Passage given:
------------------------------------------------

Relations are now somewhat-in. I’m particularly unsure of how to translate #wornby, #heldby and #partof, but at least the other relations should make sense.

> ポット の 中 を 見る
ポット の 中 には 花 と 虫 です。

Translation:

> Look in the pot.
A flower and an insect are in the pot.

Here’s the new code:

%% Lists

(と-listing $list)
	(listing $list {(name $)} @と 0)

%% $X の $R を 見る
%% Based on LOOK $R $X

(understand $sentence as [$thing の $relation を 見る])
	(split $sentence by [を ヲ ヲ wo wo]
		into $noun-phrase and $verb)
	*($candidate is one of [
		見る みる ミル ミル miru miru
		見ろ みろ ミロ ミロ miro miro
		見て みて ミテ ミテ mite mite
		見ます みます ミマス ミマス mimasu mimasu])
	([$candidate] = $verb)
	(split $noun-phrase by [の ノ ノ no no]
		into $thing-words and $relation-words)
	*(understand $thing-words as single object $thing)
	*(split $relation-words by relation $relation into [] and [])

(unlikely [$thing の #in を 見る])
	~(container $thing)

(unlikely [$thing の #on を 見る])
	~(supporter $thing)

(refuse [$thing の $ を 見る])
	(just)
	{
		(when $thing is not here)
		(or) (when $thing is out of sight)
	}

(before [$thing の #in を 見る])
	($thing is opaque)
	($thing is closed)
	(first try [open $thing])

(instead of [(current room $) の #in を 見る])
	(try [見る])

(instead of [$thing の #in を 見る])
	{ (room $thing) (or) (door $thing) }
	(current room $here)
	{
		(from $here go $direction to $thing)
	(or)
		(from $here through $door to $thing)
		(from $here go $direction to $door)
	}
	(direction $direction)
	(try [look $direction])

(prevent [$thing の #in を 見る])
	~(container $thing)
	(name $thing) は 入られません けど。

(prevent [$thing の #in を 見る])
	($thing is opaque)
	($thing is closed)
	~(current visibility ceiling $thing)
	(if) (openable $thing) (then)
		(name $thing) を 閉まっています けど。
	(else)
		(name $thing) の 中 に 見えません けど。
	(endif)

(prevent [(room $thing) の #behind を 見る])
	(name $thing) の 後 を 見えません けど。

(perform [$thing の $relation を 見る])
	(collect $C)
		*($C is $relation $thing)
		(now) ($C is revealed)
	(into $children)
	(if) (empty $children) (then)
		(name $thing) の (name $relation) に は 何でも ありません。

------------------------------------------------

Data shown:
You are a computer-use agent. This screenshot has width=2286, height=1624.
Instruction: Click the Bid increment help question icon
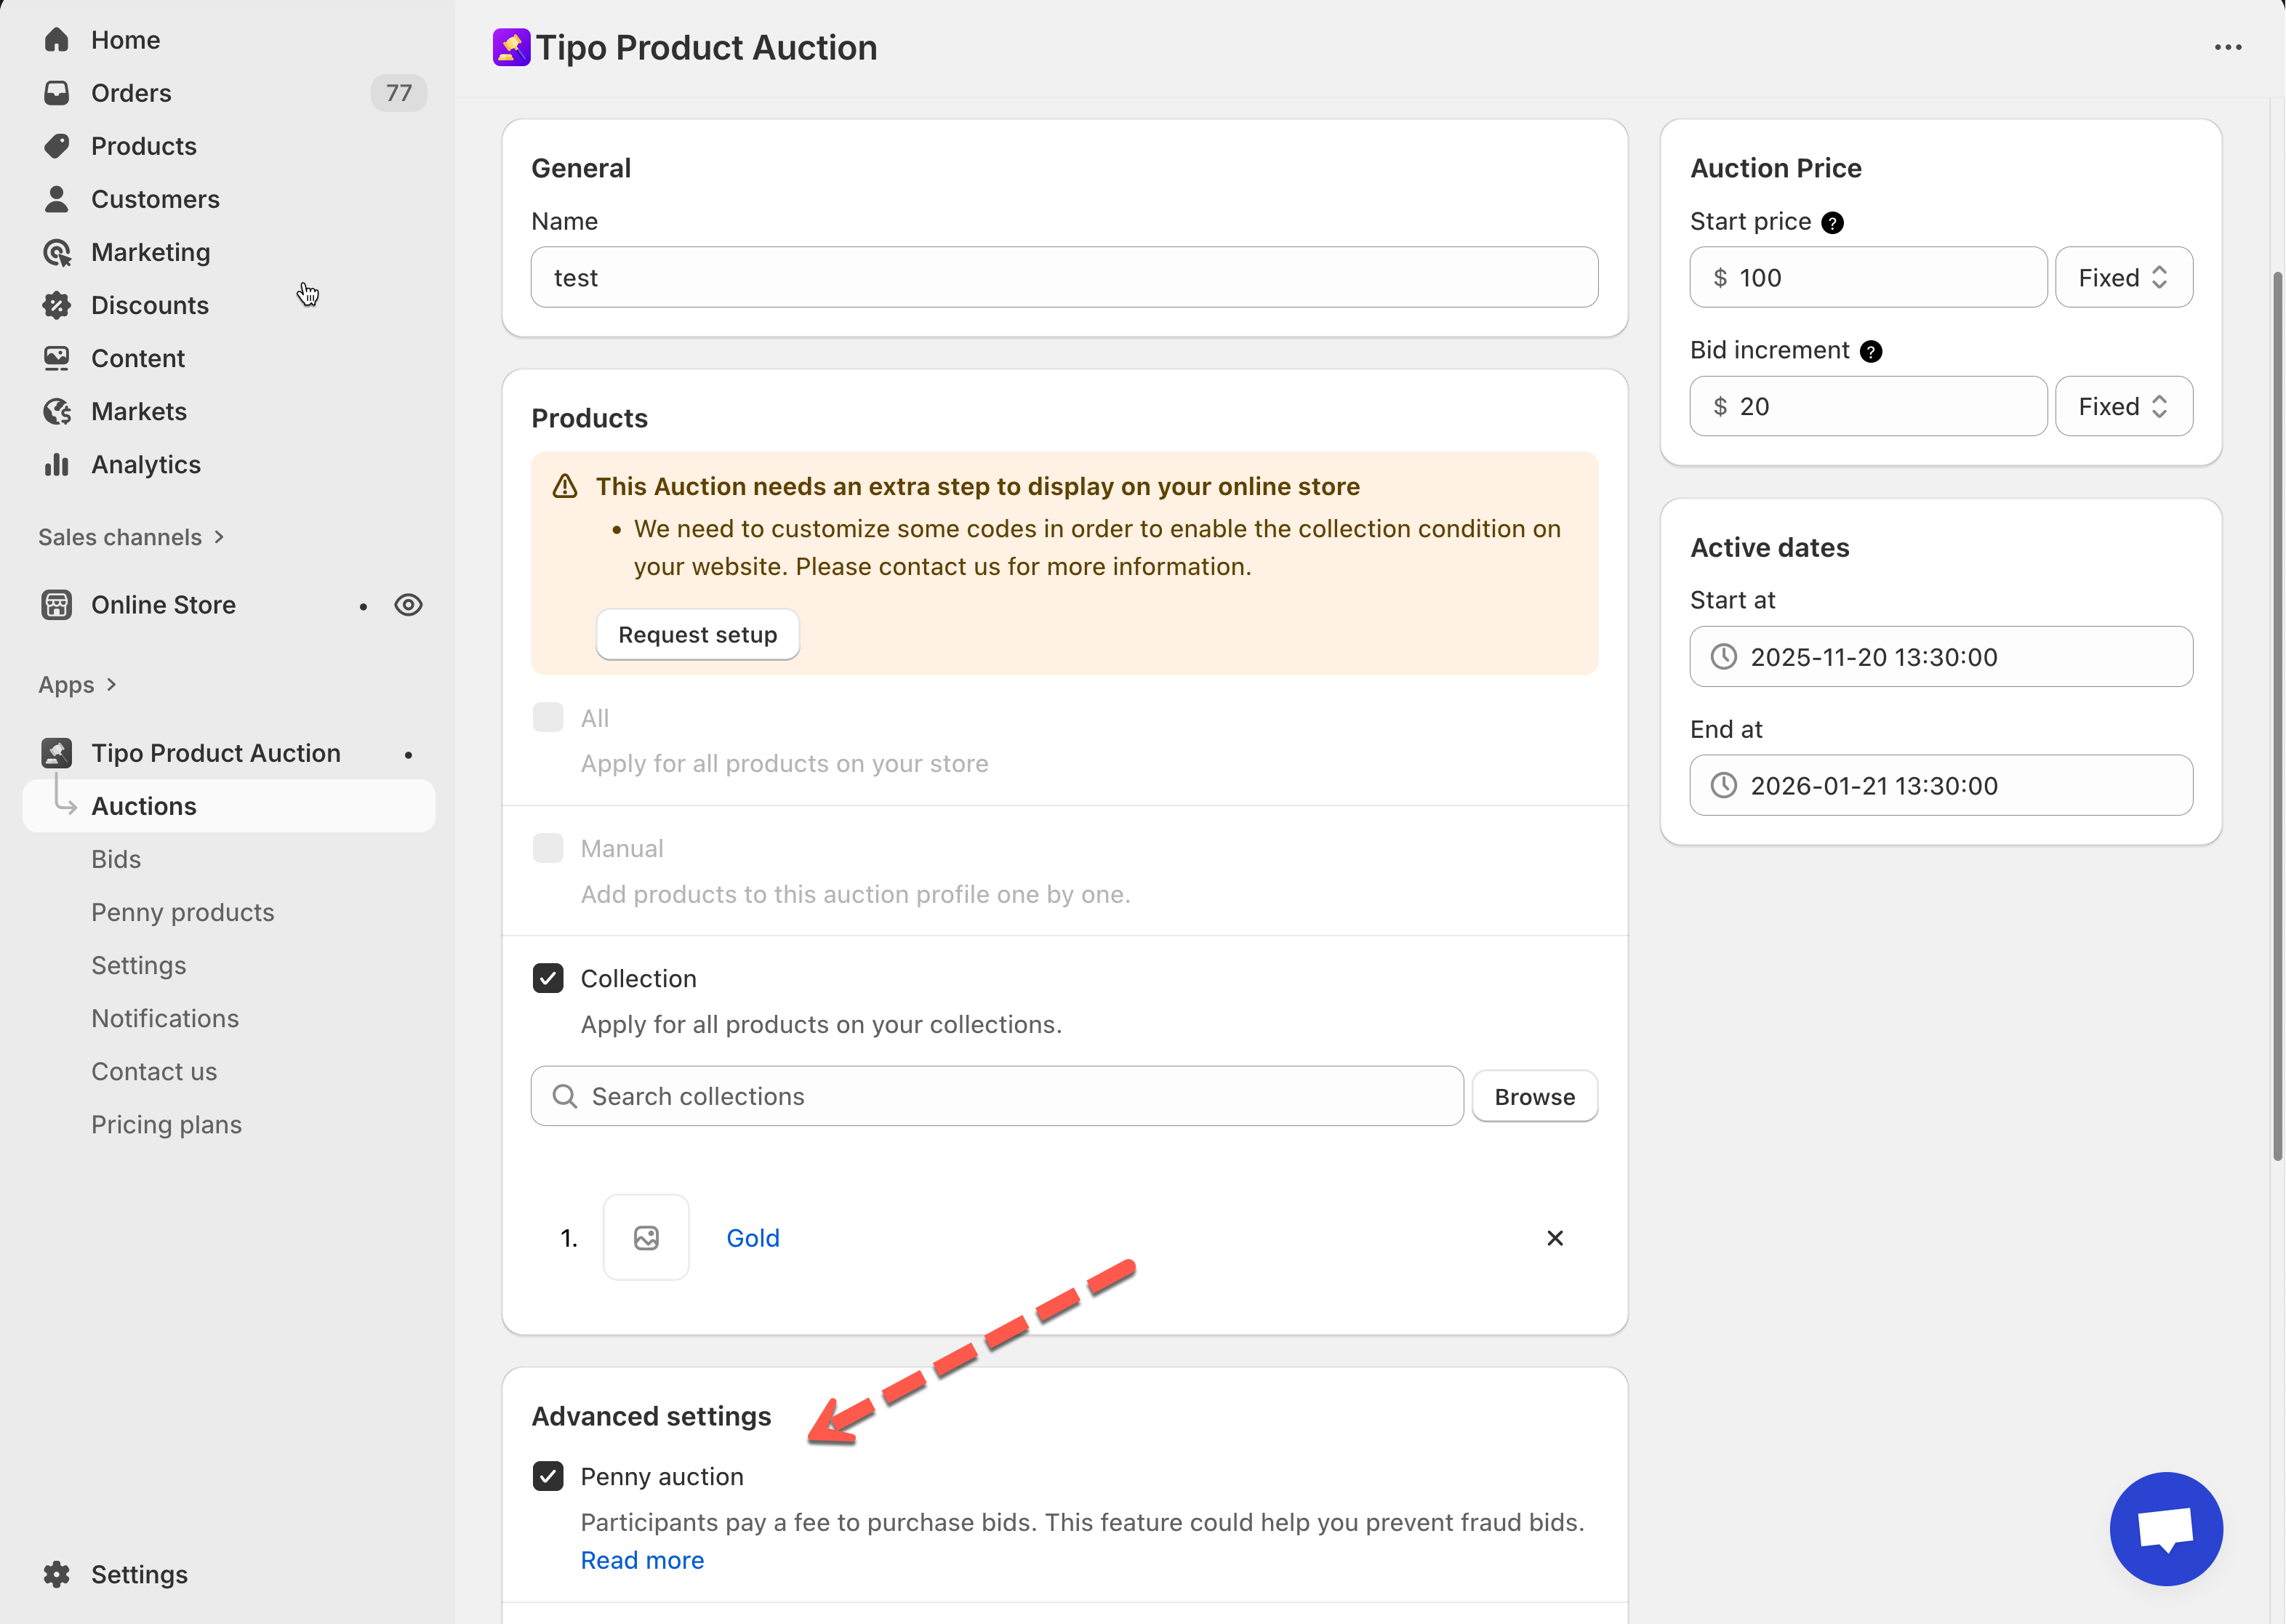coord(1870,351)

------------------------------------------------

Objective 1: From the post on translating relations, set down the text from "(try [look $direction])" up to and including "を 閉まっています けど。".
Objective 2: In the post on translating relations, which three relations is the writer especially unsure how to translate?

Expected answer 1:
(try [look $direction])

(prevent [$thing の #in を 見る])
	~(container $thing)
	(name $thing) は 入られません けど。

(prevent [$thing の #in を 見る])
	($thing is opaque)
	($thing is closed)
	~(current visibility ceiling $thing)
	(if) (openable $thing) (then)
		(name $thing) を 閉まっています けど。

Expected answer 2: #wornby, #heldby and #partof